For us, #SecondhandSeptember ought to trigger deeper conversations. “The uncomfortable truth is that all of us,” Serumaga shared, “are likely benefiting from someone’s exploitation in such a deep-rooted way that our existence looks like it will crumble immediately when we recognise it. Phones, computers, clothes, our coffee. But it won’t. What acknowledging the truth actually does is create space for us to rethink what consumption, waste, and businesses can look like.”
Beyond secondhand outfit pics
#SecondhandSeptember now looks like “largely white faces, bodies, women and locations,” Serumaga said. “I love that folks have taken responsibility for their consumption, but we need to centre other voices, lives and experiences.”
Which is another way of saying: fewer outfit snaps, more talk about the truth behind #SecondhandSeptember. Ricketts echoed these sentiments. She shared that she’s “not interested in cancelling the campaign”. “I want to add to it. Let’s talk about how sustainability isn’t the same across the Global North and the Global South.” Rather than buying and creating more secondhand outfits. “Basically, what we have now is people consuming secondhand in the same way they consume firsthand. These million-dollar resale platforms are doing good work. But why are they making more shopping convenient? Why does that continue to be the priority?”
We can still appreciate secondhand clothing, and keeping clothing in the loop. But we can add nuance to that. We can talk about how the globalised secondhand clothing trade is killing our planet. And how it’s killing communities together with it. #SecondhandSeptember should go beyond telling clothing stories… to telling stories of how there’s too much clothing washing up on other’s shores, and consequently, entrenching injustice. “The real opportunity here is being more than a consumer, and more than a participant in the economy,” Ricketts shared.

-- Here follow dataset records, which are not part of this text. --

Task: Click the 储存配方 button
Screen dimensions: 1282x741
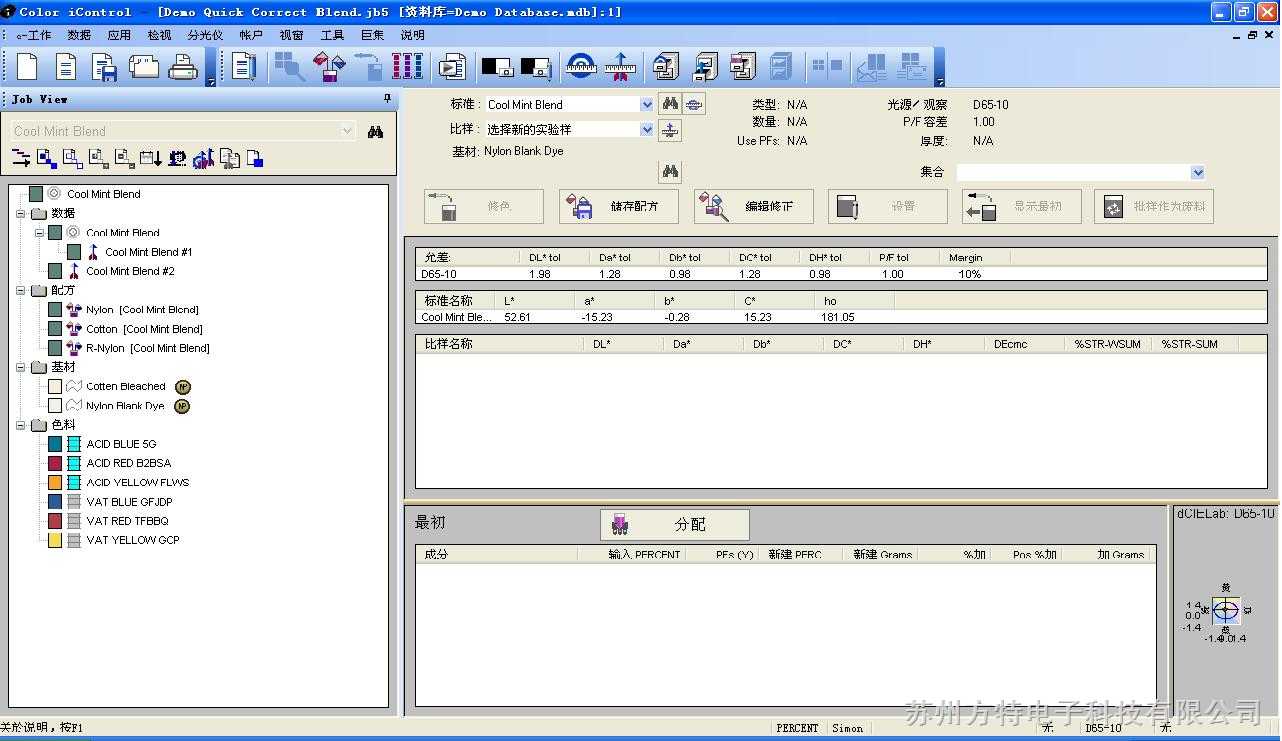Action: tap(619, 207)
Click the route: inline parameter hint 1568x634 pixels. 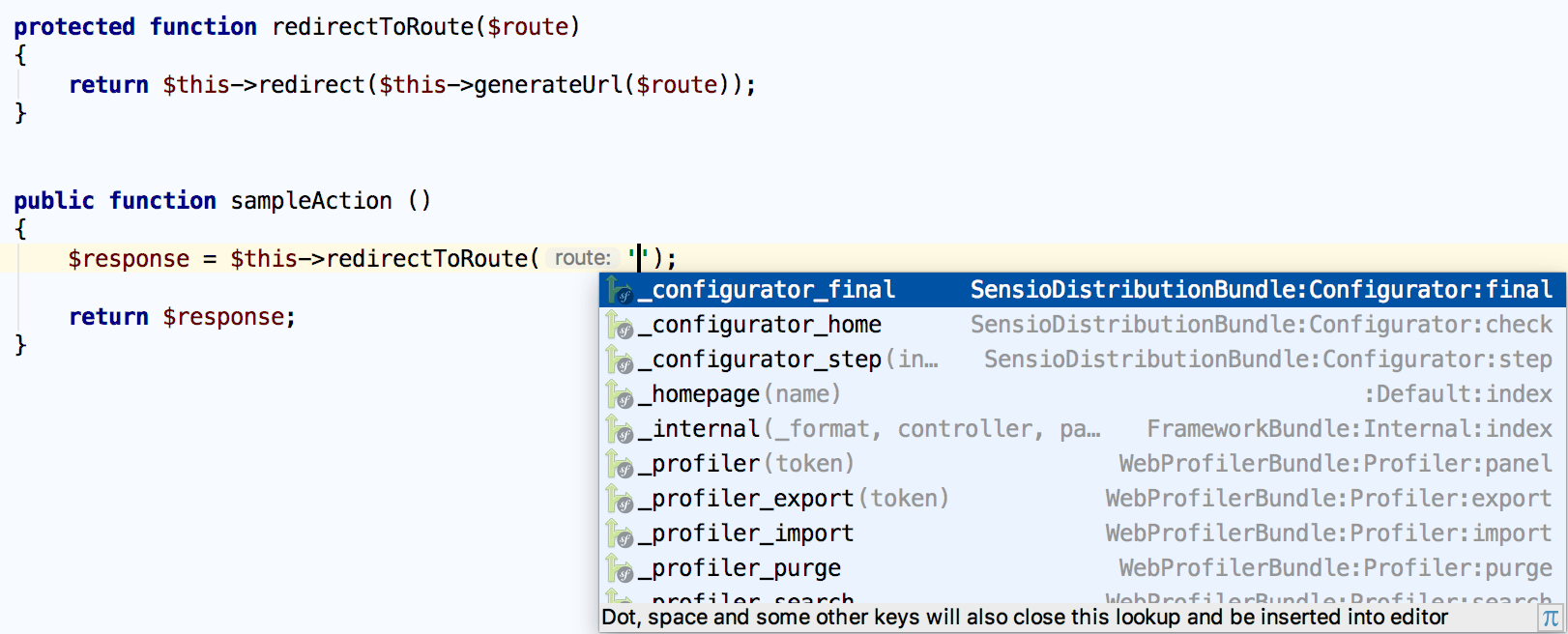click(582, 257)
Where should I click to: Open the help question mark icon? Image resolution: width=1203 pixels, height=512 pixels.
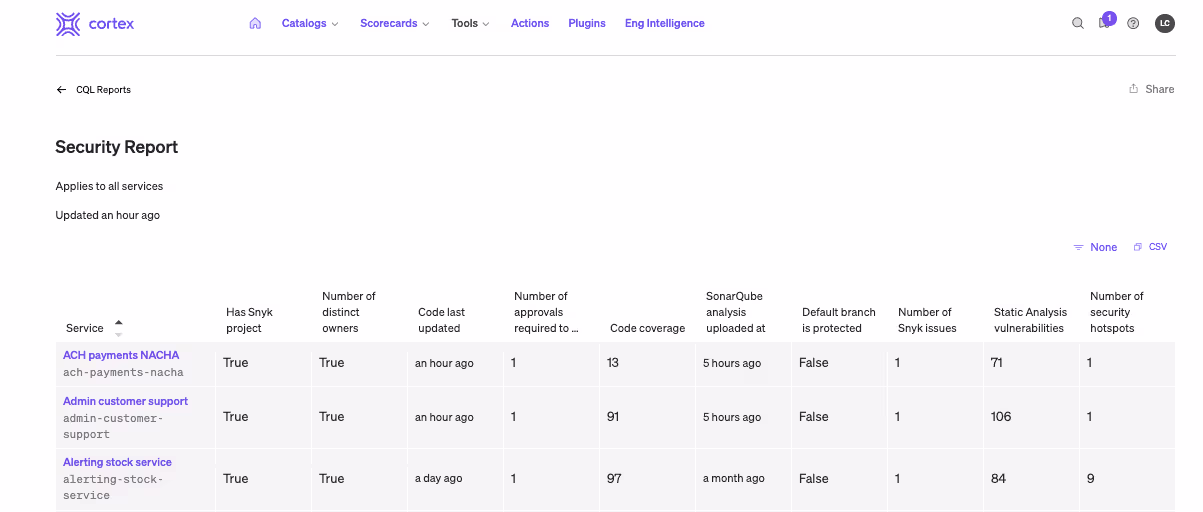click(1133, 24)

We need to be sitting with each other and with the uncomfortable truth, so we can work our way towards a collective solution.
FEATURED IMAGE: Via The OR Foundation | IMAGE DESCRIPTION: A snapshot of a man sitting amongst piles of bales of clothing. He smiles at the camera. There are accompanying notes to the image, from The OR Foundation. “Once a retailer has purchased bales from an importer, she’ll pay a kayayo to carry the bales to a storage unit. Storage costs roughly 3GHS per bale per week. Some retailers buy only one bale a week. Others may buy 10. Retailers have different strategies, depending on how long they’ve been in the market, their relationship with importers, access to capital and import trends related to the type of garment they sell.”